Problem statement:
Would you output all the entries below without altering a word?

Saved entries:
★ ★ ★ ★ ★ ★ ★

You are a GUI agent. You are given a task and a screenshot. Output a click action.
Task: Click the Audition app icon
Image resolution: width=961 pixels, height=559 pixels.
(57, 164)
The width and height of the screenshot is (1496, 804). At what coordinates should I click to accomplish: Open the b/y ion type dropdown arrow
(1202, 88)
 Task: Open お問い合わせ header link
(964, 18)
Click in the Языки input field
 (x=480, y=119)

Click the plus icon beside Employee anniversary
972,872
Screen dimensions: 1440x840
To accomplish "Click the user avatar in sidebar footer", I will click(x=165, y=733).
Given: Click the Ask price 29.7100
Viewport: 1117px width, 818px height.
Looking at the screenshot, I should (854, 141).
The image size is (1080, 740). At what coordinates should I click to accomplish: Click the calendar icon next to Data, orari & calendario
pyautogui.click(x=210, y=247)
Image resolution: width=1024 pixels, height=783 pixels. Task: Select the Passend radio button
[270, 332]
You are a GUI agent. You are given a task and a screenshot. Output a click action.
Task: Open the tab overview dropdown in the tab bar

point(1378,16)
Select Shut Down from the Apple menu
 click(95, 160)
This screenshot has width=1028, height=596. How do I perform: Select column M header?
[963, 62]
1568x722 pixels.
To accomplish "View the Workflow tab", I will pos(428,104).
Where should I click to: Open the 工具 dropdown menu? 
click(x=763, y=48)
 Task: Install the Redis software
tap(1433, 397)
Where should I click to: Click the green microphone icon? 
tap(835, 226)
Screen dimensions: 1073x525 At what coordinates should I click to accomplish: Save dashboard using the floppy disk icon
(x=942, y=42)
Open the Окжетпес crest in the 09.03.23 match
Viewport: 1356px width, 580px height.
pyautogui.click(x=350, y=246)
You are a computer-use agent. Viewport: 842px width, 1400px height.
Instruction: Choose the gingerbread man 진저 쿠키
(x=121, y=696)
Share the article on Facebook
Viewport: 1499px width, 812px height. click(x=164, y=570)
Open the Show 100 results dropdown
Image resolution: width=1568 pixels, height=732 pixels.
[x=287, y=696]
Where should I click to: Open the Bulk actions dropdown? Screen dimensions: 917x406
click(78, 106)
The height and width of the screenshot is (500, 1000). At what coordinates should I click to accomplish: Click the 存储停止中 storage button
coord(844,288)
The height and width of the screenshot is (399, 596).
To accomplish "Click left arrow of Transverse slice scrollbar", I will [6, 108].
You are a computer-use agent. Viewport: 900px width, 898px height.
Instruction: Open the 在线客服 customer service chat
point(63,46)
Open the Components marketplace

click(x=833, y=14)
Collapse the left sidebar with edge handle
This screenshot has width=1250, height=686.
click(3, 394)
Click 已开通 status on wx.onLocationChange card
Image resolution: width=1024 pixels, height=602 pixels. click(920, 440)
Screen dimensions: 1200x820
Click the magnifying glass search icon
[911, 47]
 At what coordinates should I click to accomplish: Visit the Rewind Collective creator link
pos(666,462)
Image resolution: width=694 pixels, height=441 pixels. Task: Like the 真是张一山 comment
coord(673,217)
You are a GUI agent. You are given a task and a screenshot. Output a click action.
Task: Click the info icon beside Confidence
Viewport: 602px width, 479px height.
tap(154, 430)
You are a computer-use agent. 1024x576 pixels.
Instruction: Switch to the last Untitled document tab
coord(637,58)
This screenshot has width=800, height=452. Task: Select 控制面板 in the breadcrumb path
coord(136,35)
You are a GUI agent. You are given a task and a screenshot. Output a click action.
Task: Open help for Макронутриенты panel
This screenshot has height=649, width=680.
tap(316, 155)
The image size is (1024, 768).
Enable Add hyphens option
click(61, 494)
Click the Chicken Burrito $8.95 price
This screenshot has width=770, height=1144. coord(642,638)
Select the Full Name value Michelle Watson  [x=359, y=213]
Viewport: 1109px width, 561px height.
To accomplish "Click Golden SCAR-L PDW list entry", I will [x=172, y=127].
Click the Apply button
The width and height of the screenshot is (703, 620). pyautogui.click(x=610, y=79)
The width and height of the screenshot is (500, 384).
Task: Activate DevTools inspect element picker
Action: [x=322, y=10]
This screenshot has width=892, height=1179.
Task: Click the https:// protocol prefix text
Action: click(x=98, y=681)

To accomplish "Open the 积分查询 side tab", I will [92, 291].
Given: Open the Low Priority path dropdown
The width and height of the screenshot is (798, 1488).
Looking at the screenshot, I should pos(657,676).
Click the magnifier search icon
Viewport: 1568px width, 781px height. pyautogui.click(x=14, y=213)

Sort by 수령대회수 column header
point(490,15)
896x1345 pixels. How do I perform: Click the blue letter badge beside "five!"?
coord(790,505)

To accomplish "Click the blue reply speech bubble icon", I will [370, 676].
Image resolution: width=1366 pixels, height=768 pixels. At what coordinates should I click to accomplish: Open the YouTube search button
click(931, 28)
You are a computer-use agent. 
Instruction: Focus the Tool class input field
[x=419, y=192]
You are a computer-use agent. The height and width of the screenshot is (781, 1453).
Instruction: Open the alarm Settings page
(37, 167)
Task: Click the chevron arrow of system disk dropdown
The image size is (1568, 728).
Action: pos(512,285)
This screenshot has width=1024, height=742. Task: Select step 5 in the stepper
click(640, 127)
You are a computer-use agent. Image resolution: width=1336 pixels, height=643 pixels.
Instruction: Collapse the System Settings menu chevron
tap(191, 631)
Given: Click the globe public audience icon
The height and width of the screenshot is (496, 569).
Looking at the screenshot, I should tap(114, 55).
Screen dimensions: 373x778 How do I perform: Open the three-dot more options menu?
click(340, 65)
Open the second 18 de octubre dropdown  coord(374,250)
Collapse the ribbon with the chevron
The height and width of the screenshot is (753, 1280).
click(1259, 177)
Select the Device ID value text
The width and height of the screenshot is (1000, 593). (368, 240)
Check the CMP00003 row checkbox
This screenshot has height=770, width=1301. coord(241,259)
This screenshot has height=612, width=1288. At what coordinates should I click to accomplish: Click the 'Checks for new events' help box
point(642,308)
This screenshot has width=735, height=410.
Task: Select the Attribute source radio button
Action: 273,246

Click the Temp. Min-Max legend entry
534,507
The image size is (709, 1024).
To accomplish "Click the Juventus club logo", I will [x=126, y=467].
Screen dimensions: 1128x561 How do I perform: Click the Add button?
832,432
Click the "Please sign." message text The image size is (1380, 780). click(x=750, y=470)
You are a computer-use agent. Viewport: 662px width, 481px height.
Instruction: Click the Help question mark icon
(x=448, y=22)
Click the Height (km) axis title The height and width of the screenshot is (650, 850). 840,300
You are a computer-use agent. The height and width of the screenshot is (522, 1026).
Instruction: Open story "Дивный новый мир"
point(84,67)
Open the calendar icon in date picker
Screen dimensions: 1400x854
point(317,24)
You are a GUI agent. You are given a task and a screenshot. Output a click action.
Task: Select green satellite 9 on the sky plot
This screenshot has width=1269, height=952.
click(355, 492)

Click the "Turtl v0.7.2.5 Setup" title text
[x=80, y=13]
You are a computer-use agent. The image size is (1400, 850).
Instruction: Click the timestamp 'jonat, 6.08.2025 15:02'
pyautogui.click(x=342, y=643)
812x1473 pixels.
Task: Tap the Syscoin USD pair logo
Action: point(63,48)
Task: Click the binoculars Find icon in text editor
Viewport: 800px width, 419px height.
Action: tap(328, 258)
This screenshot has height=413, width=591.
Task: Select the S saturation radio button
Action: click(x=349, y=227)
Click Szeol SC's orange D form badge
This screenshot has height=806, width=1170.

★ ★ ★ ★ ★ ★ ★

Result of the exercise:
You are a GUI agent. You are given a task and a screenshot. Output a click action.
Task: Click the Audition app icon
Image resolution: width=961 pixels, height=559 pixels.
(57, 164)
The width and height of the screenshot is (1496, 804). At what coordinates should I click to accomplish: Open the b/y ion type dropdown arrow
(1202, 88)
 Task: Open お問い合わせ header link
(964, 18)
Click in the Языки input field
 (x=480, y=119)

Click the plus icon beside Employee anniversary
972,872
Screen dimensions: 1440x840
To accomplish "Click the user avatar in sidebar footer", I will click(x=165, y=733).
Given: Click the Ask price 29.7100
Viewport: 1117px width, 818px height.
Looking at the screenshot, I should (854, 141).
The image size is (1080, 740). At what coordinates should I click to accomplish: Click the calendar icon next to Data, orari & calendario
pyautogui.click(x=210, y=247)
Image resolution: width=1024 pixels, height=783 pixels. Task: Select the Passend radio button
[270, 332]
You are a GUI agent. You are given a task and a screenshot. Output a click action.
Task: Open the tab overview dropdown in the tab bar

point(1378,16)
Select Shut Down from the Apple menu
 click(95, 160)
This screenshot has width=1028, height=596. How do I perform: Select column M header?
[963, 62]
1568x722 pixels.
To accomplish "View the Workflow tab", I will pos(428,104).
Where should I click to: Open the 工具 dropdown menu? 
click(x=763, y=48)
 Task: Install the Redis software
tap(1433, 397)
Where should I click to: Click the green microphone icon? 
tap(835, 226)
Screen dimensions: 1073x525 At what coordinates should I click to accomplish: Save dashboard using the floppy disk icon
(x=942, y=42)
Open the Окжетпес crest in the 09.03.23 match
Viewport: 1356px width, 580px height.
pyautogui.click(x=350, y=246)
You are a computer-use agent. Viewport: 842px width, 1400px height.
Instruction: Choose the gingerbread man 진저 쿠키
(x=121, y=696)
Share the article on Facebook
Viewport: 1499px width, 812px height. click(x=164, y=570)
Open the Show 100 results dropdown
Image resolution: width=1568 pixels, height=732 pixels.
[x=287, y=696]
Where should I click to: Open the Bulk actions dropdown? Screen dimensions: 917x406
click(78, 106)
The height and width of the screenshot is (500, 1000). At what coordinates should I click to accomplish: Click the 存储停止中 storage button
coord(844,288)
The height and width of the screenshot is (399, 596).
To accomplish "Click left arrow of Transverse slice scrollbar", I will [6, 108].
You are a computer-use agent. Viewport: 900px width, 898px height.
Instruction: Open the 在线客服 customer service chat
point(63,46)
Open the Components marketplace

click(x=833, y=14)
Collapse the left sidebar with edge handle
This screenshot has width=1250, height=686.
click(3, 394)
Click 已开通 status on wx.onLocationChange card
Image resolution: width=1024 pixels, height=602 pixels. click(920, 440)
Screen dimensions: 1200x820
Click the magnifying glass search icon
[911, 47]
 At what coordinates should I click to accomplish: Visit the Rewind Collective creator link
pos(666,462)
Image resolution: width=694 pixels, height=441 pixels. Task: Like the 真是张一山 comment
coord(673,217)
You are a GUI agent. You are given a task and a screenshot. Output a click action.
Task: Click the info icon beside Confidence
Viewport: 602px width, 479px height.
tap(154, 430)
You are a computer-use agent. 1024x576 pixels.
Instruction: Switch to the last Untitled document tab
coord(637,58)
This screenshot has width=800, height=452. Task: Select 控制面板 in the breadcrumb path
coord(136,35)
You are a GUI agent. You are given a task and a screenshot. Output a click action.
Task: Open help for Макронутриенты panel
This screenshot has height=649, width=680.
tap(316, 155)
The image size is (1024, 768).
Enable Add hyphens option
click(61, 494)
Click the Chicken Burrito $8.95 price
This screenshot has width=770, height=1144. coord(642,638)
Select the Full Name value Michelle Watson  [x=359, y=213]
Viewport: 1109px width, 561px height.
To accomplish "Click Golden SCAR-L PDW list entry", I will [x=172, y=127].
Click the Apply button
The width and height of the screenshot is (703, 620). pyautogui.click(x=610, y=79)
The width and height of the screenshot is (500, 384).
Task: Activate DevTools inspect element picker
Action: [x=322, y=10]
This screenshot has width=892, height=1179.
Task: Click the https:// protocol prefix text
Action: click(x=98, y=681)

To accomplish "Open the 积分查询 side tab", I will [92, 291].
Given: Open the Low Priority path dropdown
The width and height of the screenshot is (798, 1488).
Looking at the screenshot, I should pos(657,676).
Click the magnifier search icon
Viewport: 1568px width, 781px height. pyautogui.click(x=14, y=213)

Sort by 수령대회수 column header
point(490,15)
896x1345 pixels. How do I perform: Click the blue letter badge beside "five!"?
coord(790,505)

To accomplish "Click the blue reply speech bubble icon", I will [370, 676].
Image resolution: width=1366 pixels, height=768 pixels. At what coordinates should I click to accomplish: Open the YouTube search button
click(931, 28)
You are a computer-use agent. 
Instruction: Focus the Tool class input field
[x=419, y=192]
You are a computer-use agent. The height and width of the screenshot is (781, 1453).
Instruction: Open the alarm Settings page
(37, 167)
Task: Click the chevron arrow of system disk dropdown
The image size is (1568, 728).
Action: pos(512,285)
This screenshot has width=1024, height=742. Task: Select step 5 in the stepper
click(640, 127)
You are a computer-use agent. Image resolution: width=1336 pixels, height=643 pixels.
Instruction: Collapse the System Settings menu chevron
tap(191, 631)
Given: Click the globe public audience icon
The height and width of the screenshot is (496, 569).
Looking at the screenshot, I should tap(114, 55).
Screen dimensions: 373x778 How do I perform: Open the three-dot more options menu?
click(340, 65)
Open the second 18 de octubre dropdown  coord(374,250)
Collapse the ribbon with the chevron
The height and width of the screenshot is (753, 1280).
click(1259, 177)
Select the Device ID value text
The width and height of the screenshot is (1000, 593). (368, 240)
Check the CMP00003 row checkbox
This screenshot has height=770, width=1301. coord(241,259)
This screenshot has height=612, width=1288. At what coordinates should I click to accomplish: Click the 'Checks for new events' help box
point(642,308)
This screenshot has width=735, height=410.
Task: Select the Attribute source radio button
Action: 273,246

Click the Temp. Min-Max legend entry
534,507
The image size is (709, 1024).
To accomplish "Click the Juventus club logo", I will [x=126, y=467].
Screen dimensions: 1128x561 How do I perform: Click the Add button?
832,432
Click the "Please sign." message text The image size is (1380, 780). click(x=750, y=470)
You are a computer-use agent. Viewport: 662px width, 481px height.
Instruction: Click the Help question mark icon
(x=448, y=22)
Click the Height (km) axis title The height and width of the screenshot is (650, 850). 840,300
You are a computer-use agent. The height and width of the screenshot is (522, 1026).
Instruction: Open story "Дивный новый мир"
point(84,67)
Open the calendar icon in date picker
Screen dimensions: 1400x854
point(317,24)
You are a GUI agent. You are given a task and a screenshot. Output a click action.
Task: Select green satellite 9 on the sky plot
This screenshot has width=1269, height=952.
click(355, 492)

Click the "Turtl v0.7.2.5 Setup" title text
[x=80, y=13]
You are a computer-use agent. The image size is (1400, 850).
Instruction: Click the timestamp 'jonat, 6.08.2025 15:02'
pyautogui.click(x=342, y=643)
812x1473 pixels.
Task: Tap the Syscoin USD pair logo
Action: point(63,48)
Task: Click the binoculars Find icon in text editor
Viewport: 800px width, 419px height.
Action: tap(328, 258)
This screenshot has height=413, width=591.
Task: Select the S saturation radio button
Action: click(x=349, y=227)
Click Szeol SC's orange D form badge
This screenshot has height=806, width=1170.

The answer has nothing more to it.